Hermit
- Born: 4th century Egypt
- Died: October 17th, 415 Mountain of Ansena, Egypt
- Venerated in: Oriental Orthodoxy
- Major shrine: Monastery of Saint Pishoy, Scetes, Egypt
- Feast: October 4 (O.S.) = Paopi 7, currently falls on October 17 (N.S.)

= Paul of Tammah =

Egyptian saint

Paul of Tammah (Coptic: Ⲁⲃⲃⲁ Ⲡⲁⲩⲗⲉ ⲡⲓⲣⲉⲙⲧⲁⲙⲙⲟϩ; died October 17, 415 AD) was an Egyptian saint who lived in the fourth and fifth centuries AD. He is venerated as a saint in the Oriental Orthodox Churches.

==Life==
Paul of Tammah lived as a hermit in the mountain of Ansena (currently in the El Minya governorate of Egypt). He had a disciple named Ezekiel. Paul of Tammah is most known for spending his life in lengthy fasts and worship. The Coptic Orthodox tradition has it that he would only break his fasts when Jesus told him to. He is credited to have written a number of ascetical texts. Towards the end of his life, he befriended Pishoy at the time when the latter fled the Nitrian Desert because of the Berbers' attacks, and went to dwell in the mountain of Ansena.

==Death and relics==
Paul of Tammah died on 7 Paopi (October 17, 415 AD). He was buried along with Pishoy in the Monastery of Saint Pishoy at Deir El Barsha, which still exists today near Mallawi.

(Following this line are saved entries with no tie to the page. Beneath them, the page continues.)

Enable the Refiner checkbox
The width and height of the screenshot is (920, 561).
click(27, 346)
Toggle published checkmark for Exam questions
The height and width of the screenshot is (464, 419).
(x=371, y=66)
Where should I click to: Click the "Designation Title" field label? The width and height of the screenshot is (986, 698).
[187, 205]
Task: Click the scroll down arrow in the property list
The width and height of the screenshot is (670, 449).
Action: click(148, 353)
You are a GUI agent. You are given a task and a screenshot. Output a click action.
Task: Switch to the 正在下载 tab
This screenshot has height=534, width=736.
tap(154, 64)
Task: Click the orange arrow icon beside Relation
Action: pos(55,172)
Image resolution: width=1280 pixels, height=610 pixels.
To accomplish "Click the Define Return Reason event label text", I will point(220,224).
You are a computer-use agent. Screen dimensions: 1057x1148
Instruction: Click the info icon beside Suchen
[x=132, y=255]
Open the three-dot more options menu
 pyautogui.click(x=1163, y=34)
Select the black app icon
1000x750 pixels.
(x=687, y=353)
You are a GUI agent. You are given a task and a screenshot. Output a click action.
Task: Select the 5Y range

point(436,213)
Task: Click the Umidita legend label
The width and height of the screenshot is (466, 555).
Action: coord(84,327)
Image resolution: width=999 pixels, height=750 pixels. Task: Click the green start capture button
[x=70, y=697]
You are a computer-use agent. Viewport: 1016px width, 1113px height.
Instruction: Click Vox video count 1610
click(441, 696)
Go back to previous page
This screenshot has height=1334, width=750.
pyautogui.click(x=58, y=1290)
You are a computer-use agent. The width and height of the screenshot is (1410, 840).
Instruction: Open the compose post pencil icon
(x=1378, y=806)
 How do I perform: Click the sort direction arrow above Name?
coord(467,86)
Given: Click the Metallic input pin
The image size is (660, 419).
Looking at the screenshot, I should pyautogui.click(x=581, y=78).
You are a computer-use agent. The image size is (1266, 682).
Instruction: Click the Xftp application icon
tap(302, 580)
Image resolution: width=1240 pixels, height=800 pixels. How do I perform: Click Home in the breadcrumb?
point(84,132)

On 4 Koiak 557 AM (December 13, 841 AD), Pope Joseph I fulfilled the desire of Pishoy and moved his body as well as that of Paul of Tammah to the Monastery of Saint Pishoy in the wilderness of Scetes. It is said that they first attempted to move the body of Pishoy only, but when they carried it to the boat on the Nile, the boat would not move until they brought in the body of Paul of Tammah as well. Today, the two bodies lie in the main church of the Coptic Orthodox Monastery of Saint Pishoy in the Nitrian Desert.

==Sources==
- Coptic Orthodox Church Synaxarium (Book of Saints)

==Bibliography==
- Orlandi, Tito (1988). Paolo di Tamma: Opere. Rome.
- Vivian, Tim (1996). "Paul of Tamma: Four Works Concerning Monastic Spirituality". Coptic Church Review 17, no. 3 (1996): 110–112.
- Vivian, Tim (1998). "Paul of Tamma: On the Monastic Cell (De Cella)". Hallel 23, no. 2 (1998): 86–107.